MATERIAL FOR THE TASK ▸
● ● ● ● ● ● ●
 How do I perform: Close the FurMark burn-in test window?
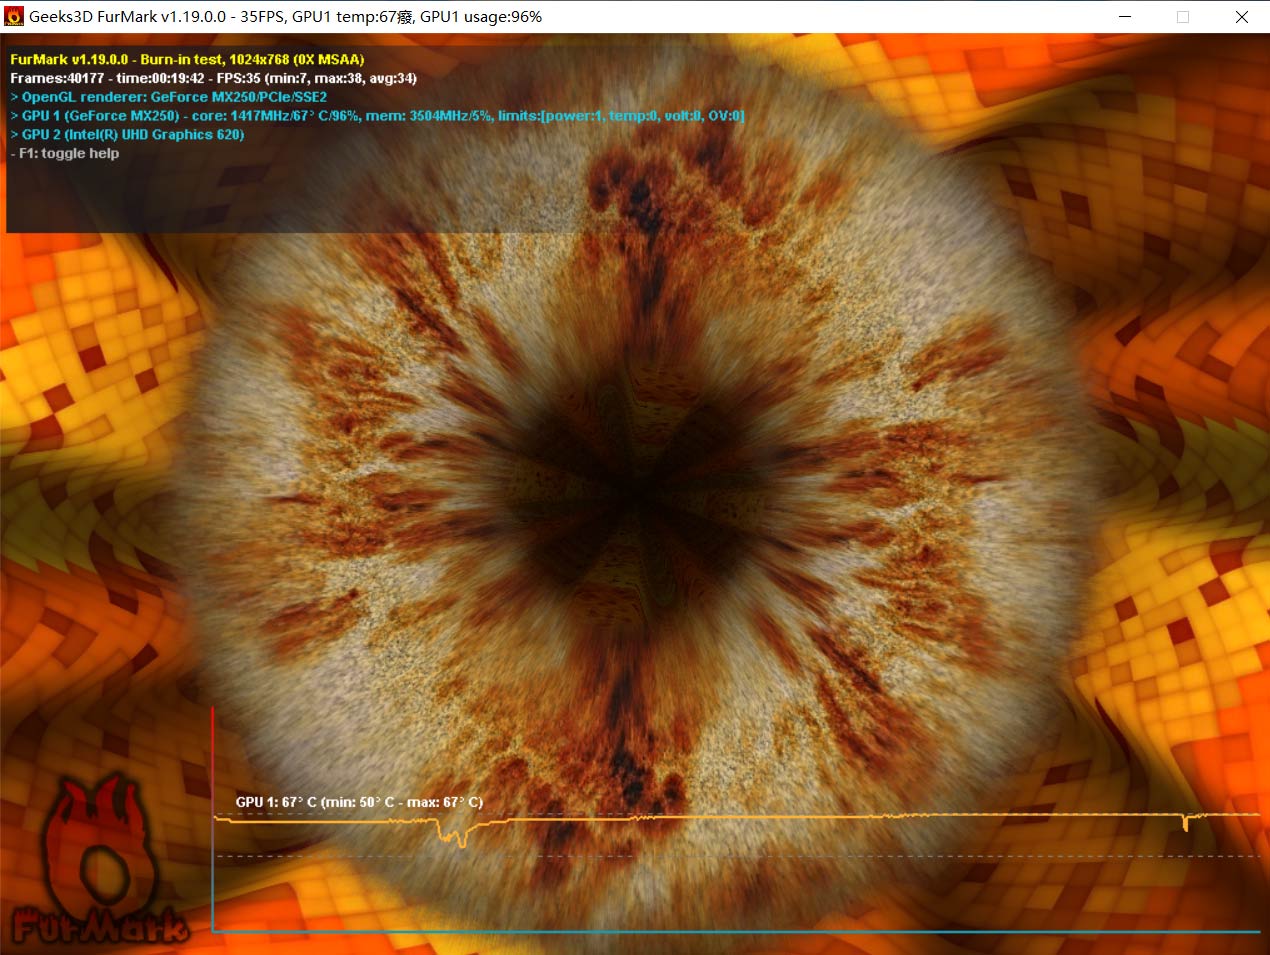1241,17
● ● ● ● ● ● ●
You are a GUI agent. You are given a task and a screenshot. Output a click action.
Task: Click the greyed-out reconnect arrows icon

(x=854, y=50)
● ● ● ● ● ● ●
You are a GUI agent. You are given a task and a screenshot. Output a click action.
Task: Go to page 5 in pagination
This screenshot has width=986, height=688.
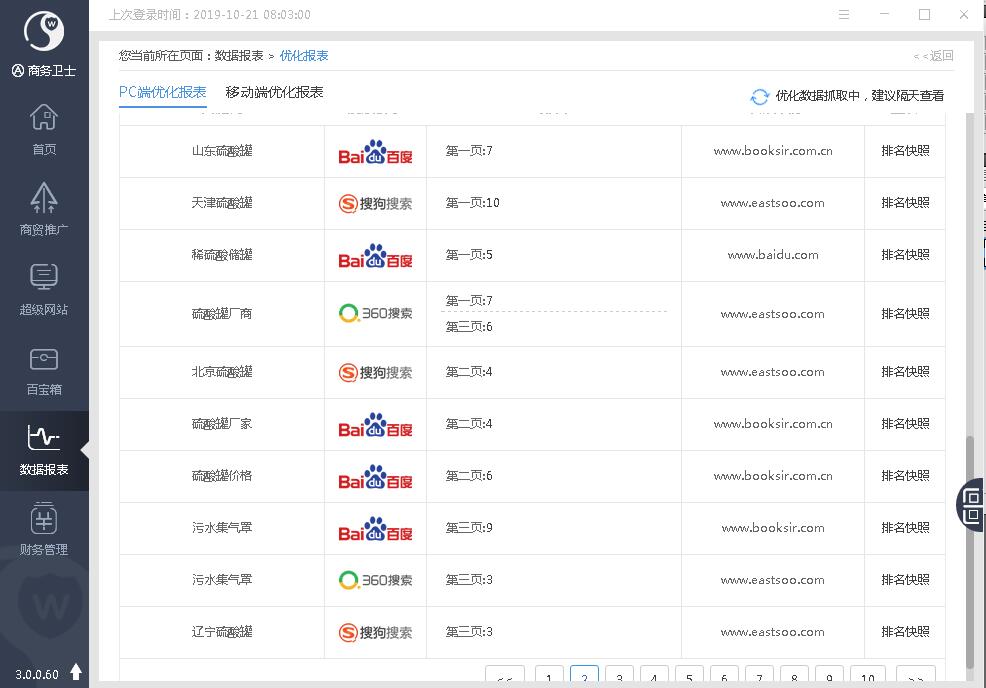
● ● ● ● ● ● ●
TASK DETAILS ▸
Look in the material above for the line with "Task: Go to page 5 in pagination" and the line with "This screenshot has width=986, height=688.", and transcribe exactly those lines and all lines between them, nothing more.

SOLUTION TO THIS EXERCISE ▸
Task: Go to page 5 in pagination
This screenshot has width=986, height=688.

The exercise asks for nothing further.